It was good to see India coming up with a fighting performance at last at St. George’s Park in Port Elizabeth on Tuesday. The application and concentration shown by Deep Dasgupta and Rahul Dravid was commendable and has kept Indian hopes alive ahead of the final Test.

Deep Dasgupta
Dasgupta’s performance, which saw him play out over 46 overs during his innings of 63, might not have been among the most exhilarating batting exhibitions. But all of India would have been grateful for the fact that he saved honour on a day that must rank among the most passionate in Indian cricket. Dasgupta himself had been at the receiving end of Mike Denness’ stupefying decisions, but he proved that India at last have a wicket-keeper-batsman on whom they can rely. The young man’s composure impressed me and indeed it truly is a good sign for Indian cricket that both Dasgupta and Virender Sehwag, their latest recruits, seemed unruffled by the pressures imposed by international cricket.

Dravid also played a crucial knock. The Indian vice-captain has been one of our biggest hopes on tours abroad, and his running into form can only be good news ahead of the all-important third Test. Though the heavily benign rain helped our cause, the indomitable spirit that Dravid and Dasgupta showed on Tuesday played a huge role in saving the Test, and their stand must have gladdened the hearts of millions of supporters.

It came on a day that began on a dark note for all lovers of Indian cricket. Denness’ judgements in his capacity as match referee were ridiculous, to say the least. The penalties imposed by him on as many as six Indian players, Sachin Tendulkar and Sourav Ganguly included, was unjustifiable. Players have been appealing for as long as the game has been around and, as far as I am concerned, the umpire on the field must be able to handle the pressure. Considering this, a match referee imposing heavy bans to punish appeals is an inane step indeed. Furthermore, if the penalties were for excessive appealing, why was Shaun Pollock not castigated and penalised? There should be consistency when such decisions are made, and we cannot have different yardsticks for different people.

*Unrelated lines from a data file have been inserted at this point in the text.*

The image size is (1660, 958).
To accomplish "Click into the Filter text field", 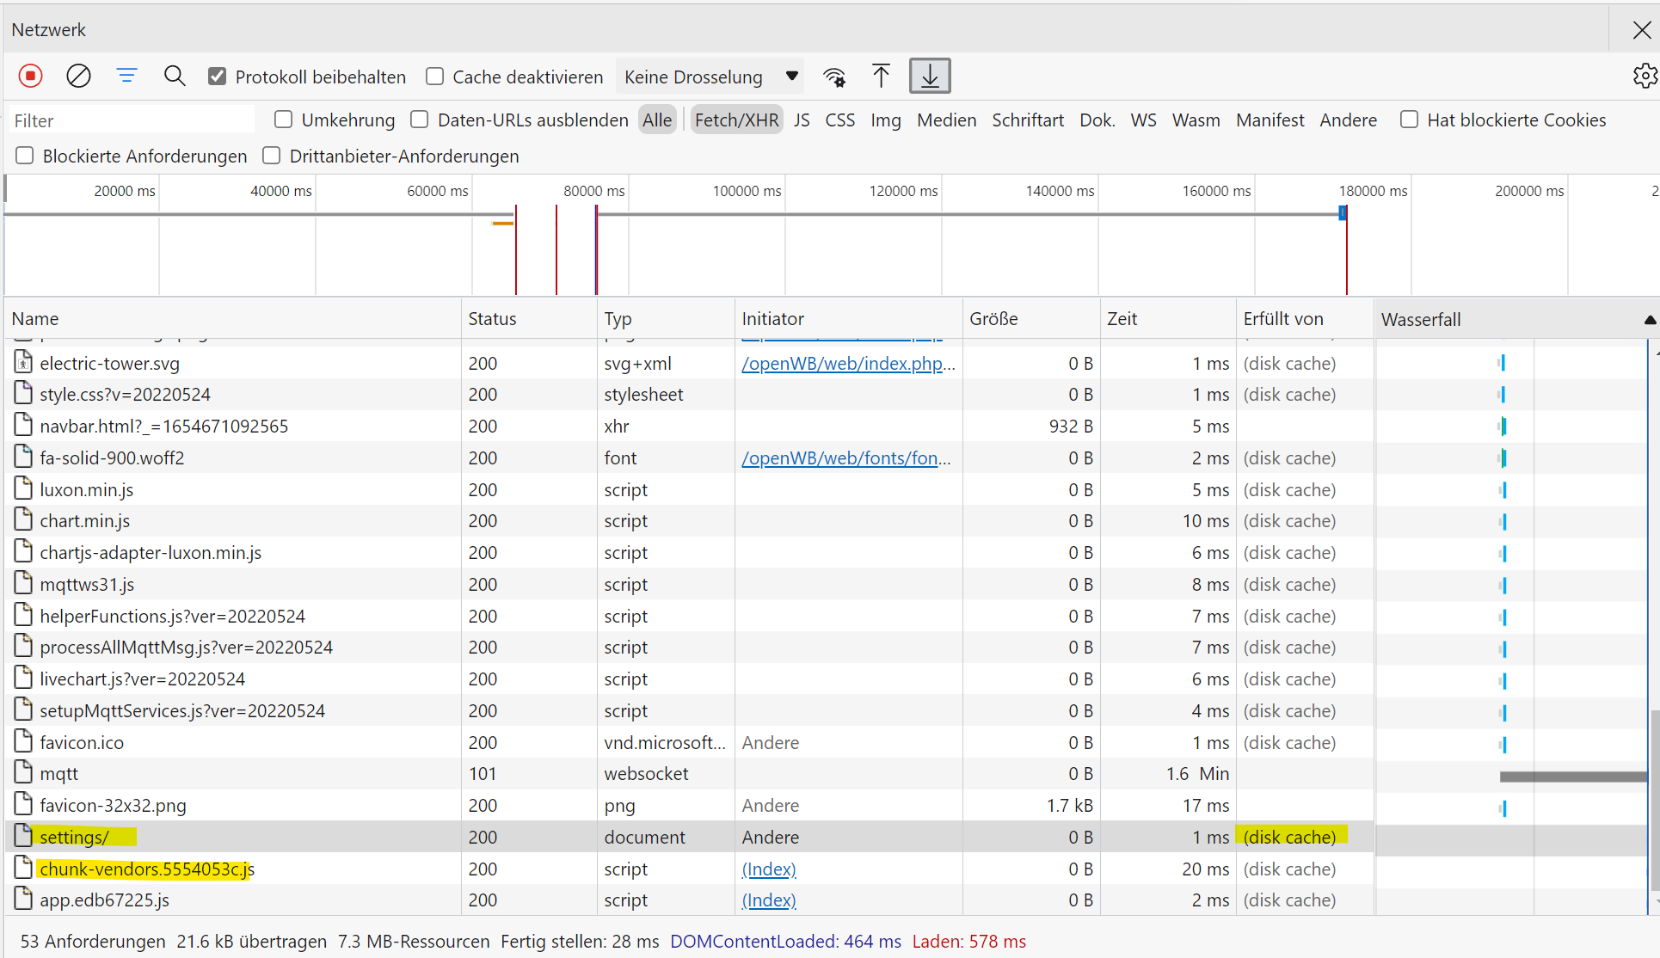I will 129,120.
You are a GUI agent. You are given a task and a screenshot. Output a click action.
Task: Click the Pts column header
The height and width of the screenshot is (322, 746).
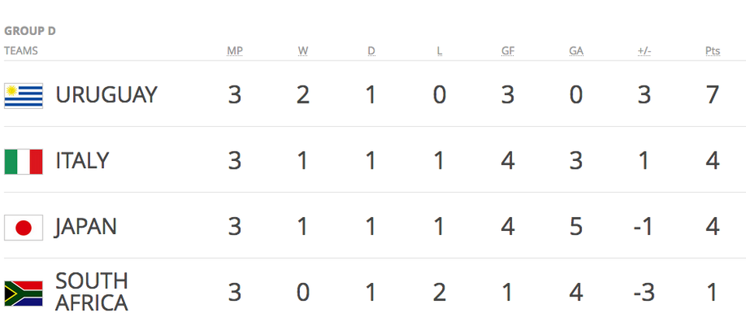pyautogui.click(x=713, y=51)
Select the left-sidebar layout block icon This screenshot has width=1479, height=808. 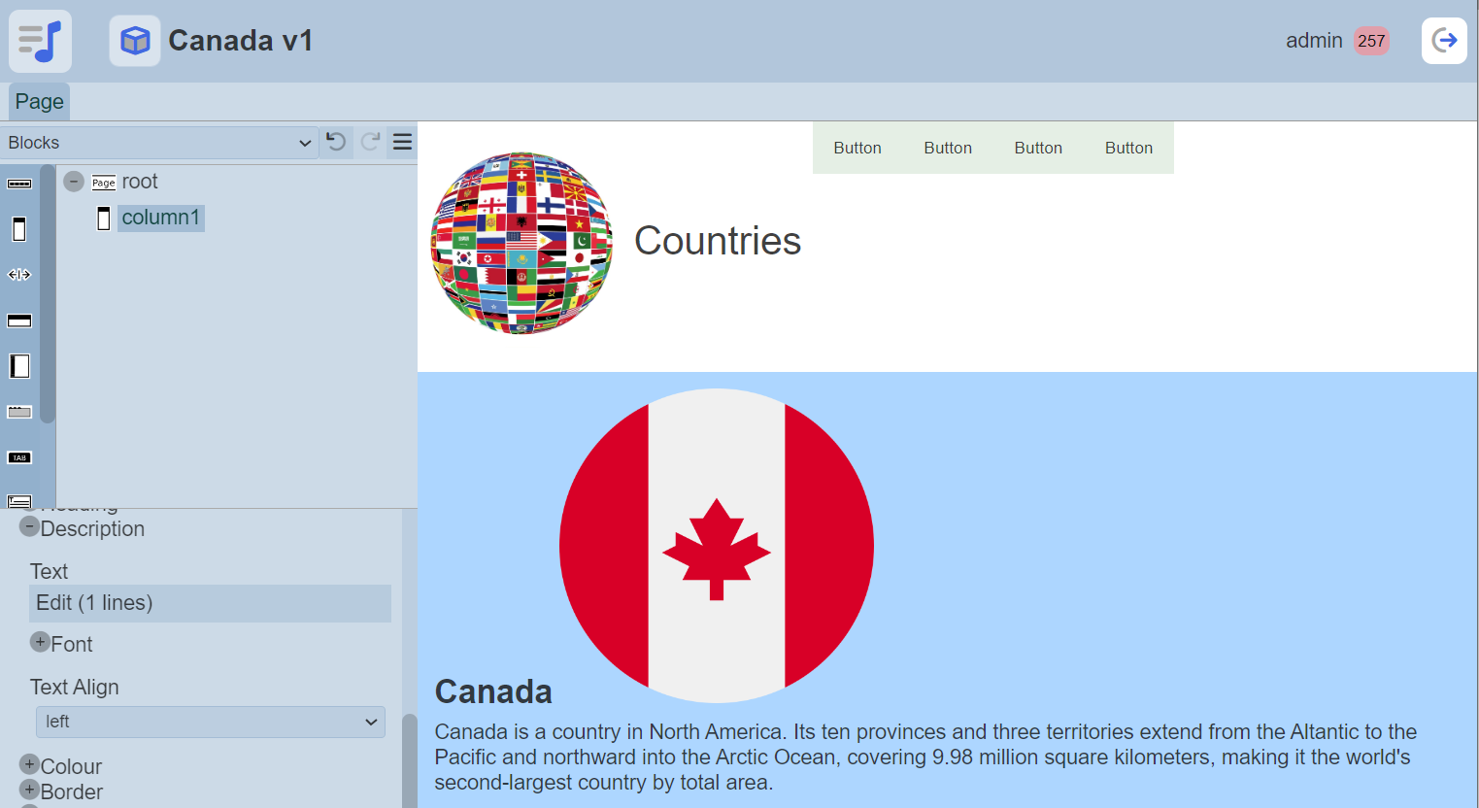point(19,366)
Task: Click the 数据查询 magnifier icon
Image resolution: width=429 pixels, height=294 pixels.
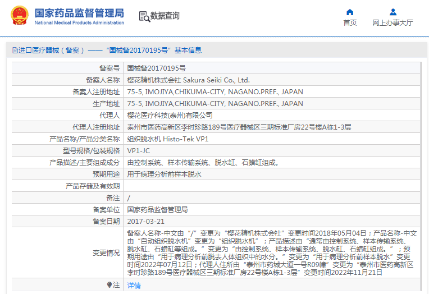Action: pyautogui.click(x=144, y=16)
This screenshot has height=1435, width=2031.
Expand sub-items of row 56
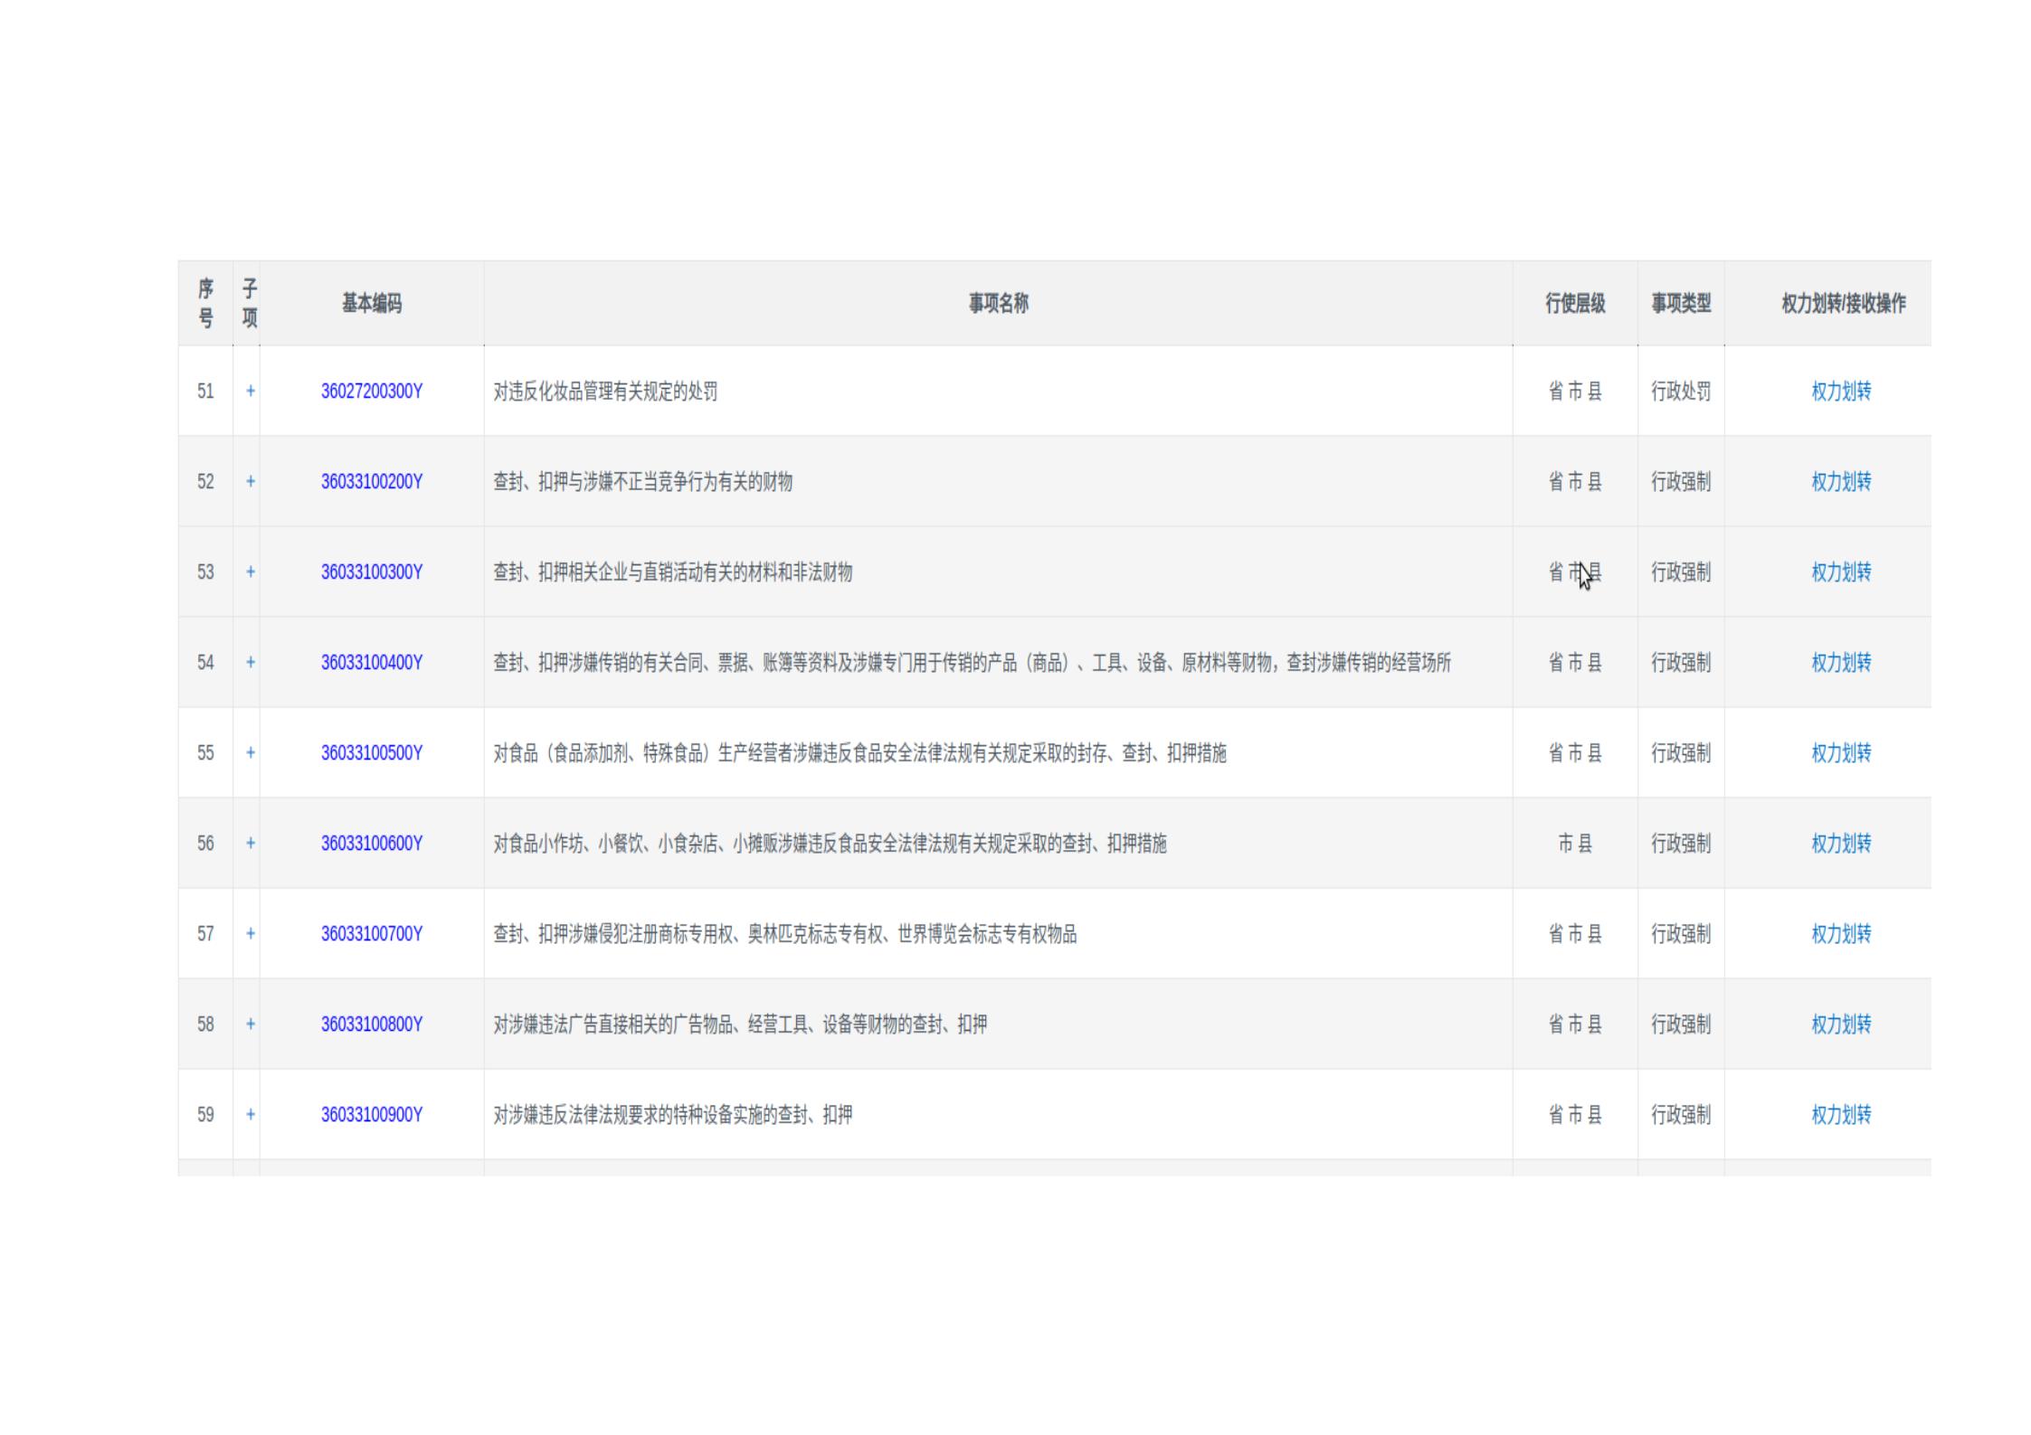pyautogui.click(x=251, y=843)
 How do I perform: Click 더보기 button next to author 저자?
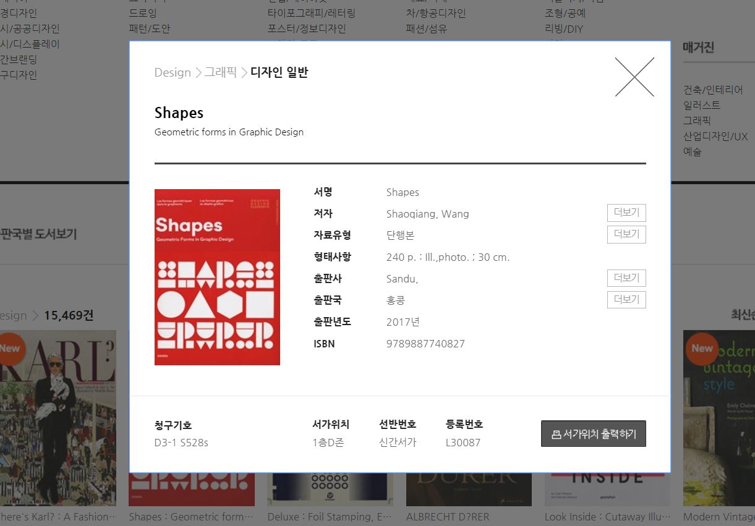[x=626, y=213]
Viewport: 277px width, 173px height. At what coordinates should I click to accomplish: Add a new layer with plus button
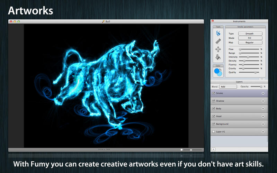click(213, 149)
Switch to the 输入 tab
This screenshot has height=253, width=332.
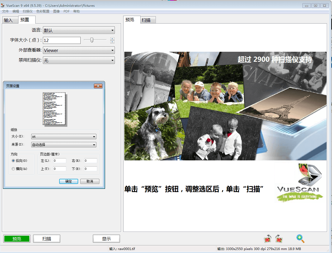point(10,20)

I felt that the Board of Control for Cricket in India (BCCI) showed great maturity in handling the issue. They have taken all the right steps and backed the players to the hilt. The Indian fans too have shown commendable solidarity and, as a former cricketer, I know how much this support means to the men who are fighting for national pride in a foreign land.

Javagal Srinath
As the start of the Centurion Test approaches, India then will have to build on the gains that they made in this Test. Javagal Srinath, who bowled some of the finest spells of his entire career, will again play a crucial role. I dearly hope that our batsmen will show the levels of commitment so recently exhibited by Dasgupta and Dravid, and put up a much-improved display in the first innings there. One of the major lessons coming out of Port Elizabeth was that the South African batting is fragile, and if we peg away accurately, we will be justly rewarded. So if the batsmen pile on the runs, and the rest of the bowlers chip in and support Srinath, we might well end the series on a glorious note.